◆ WHAT YOU HAVE TO DO
Identify every line in the material below that contains the word "Where", and copy each of those lines out in full.

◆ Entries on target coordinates
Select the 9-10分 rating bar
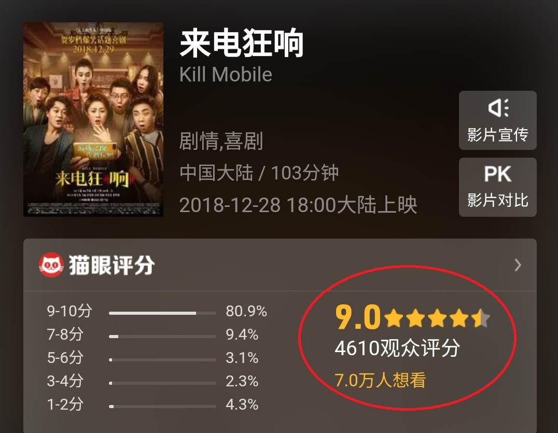The width and height of the screenshot is (558, 433). click(x=162, y=313)
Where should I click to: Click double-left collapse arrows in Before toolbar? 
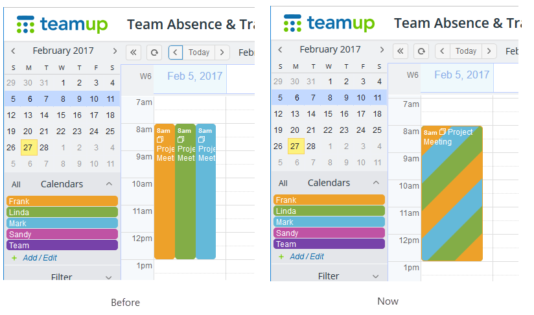[134, 53]
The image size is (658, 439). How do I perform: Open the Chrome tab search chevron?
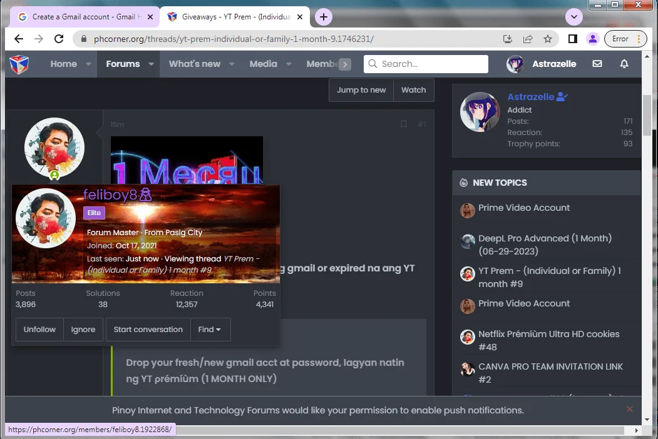point(573,17)
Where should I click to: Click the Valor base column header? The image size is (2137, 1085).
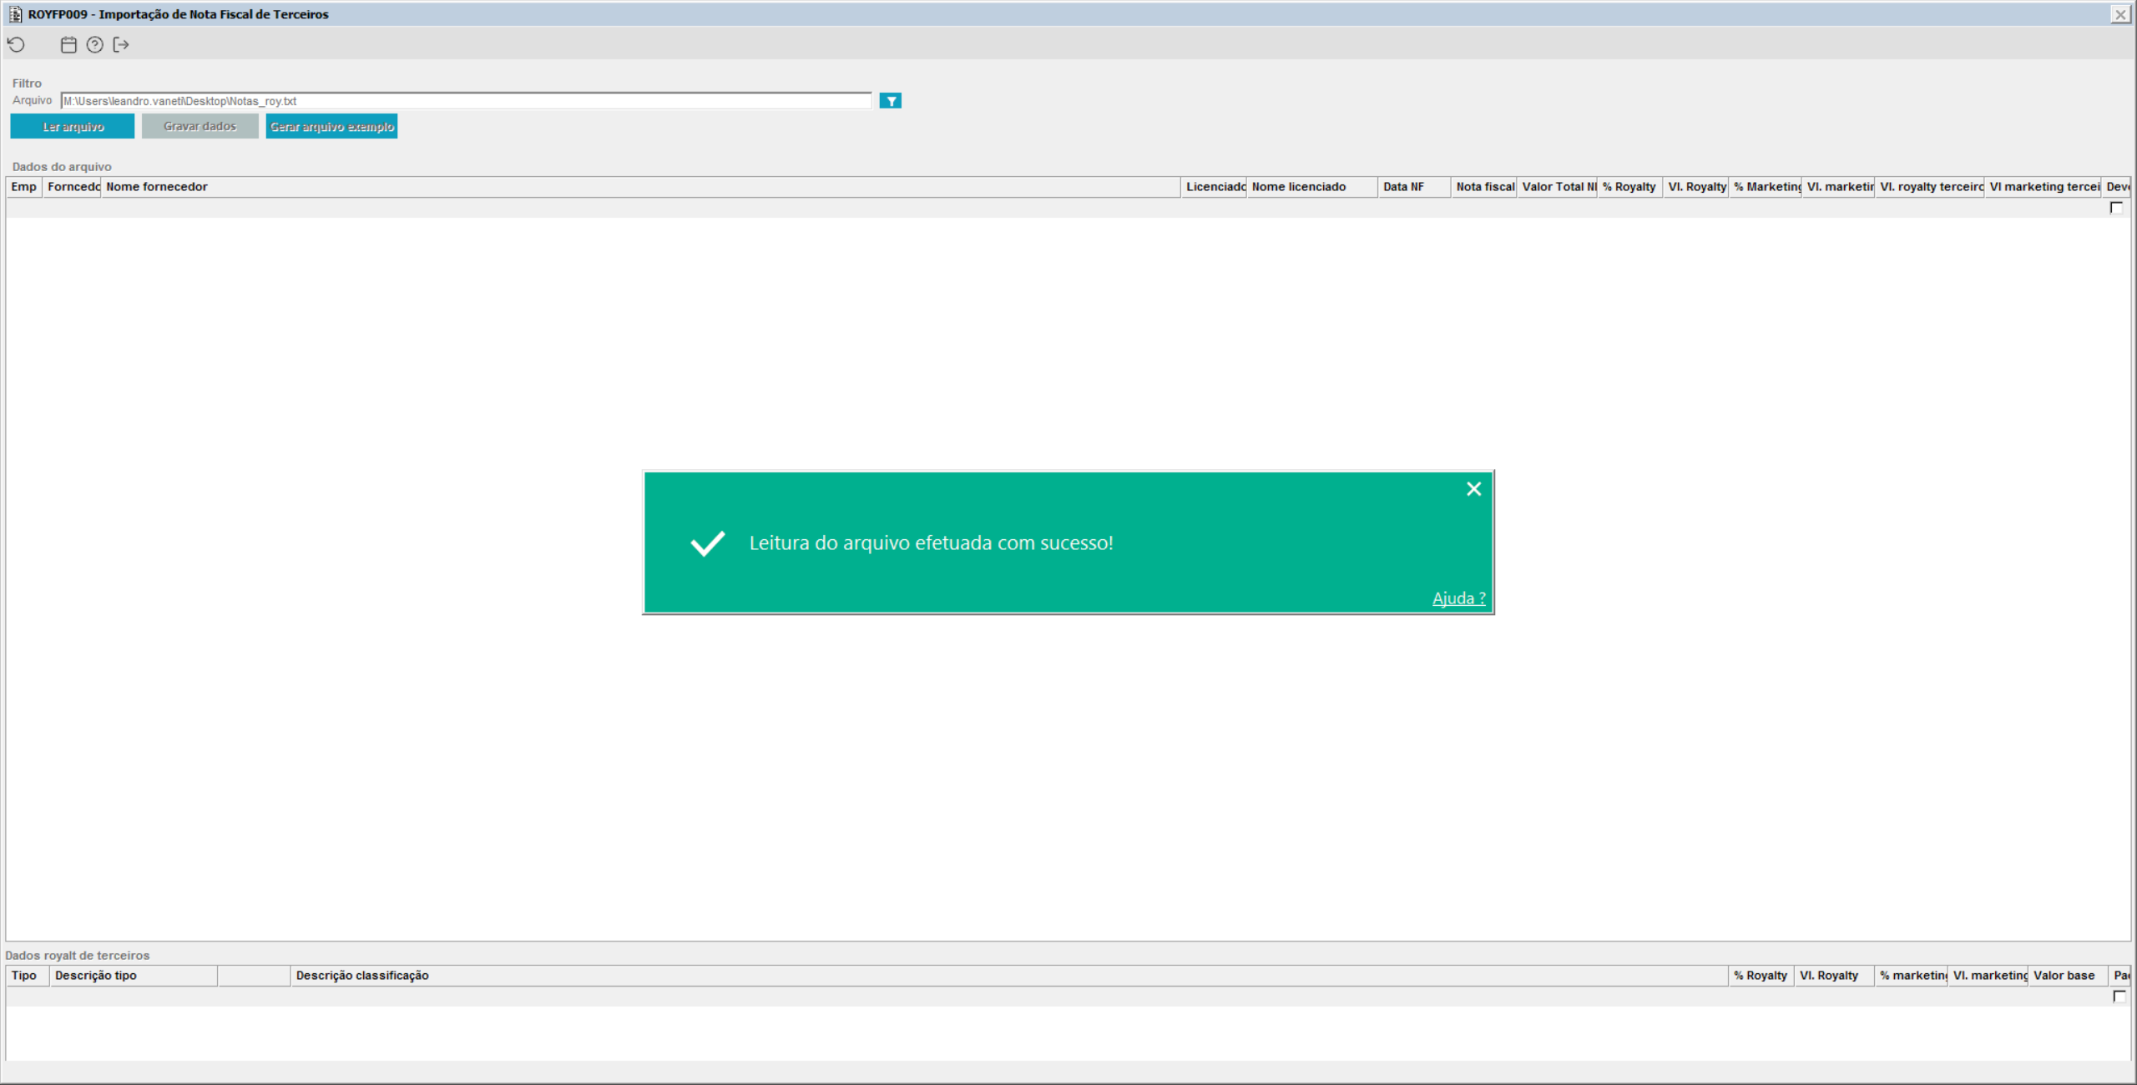tap(2064, 976)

◆ SOLUTION FOR THIS PROBLEM
Where should I click to: Click double-left collapse arrows in Before toolbar? 
Where should I click to: Click the Valor base column header? The image size is (2137, 1085).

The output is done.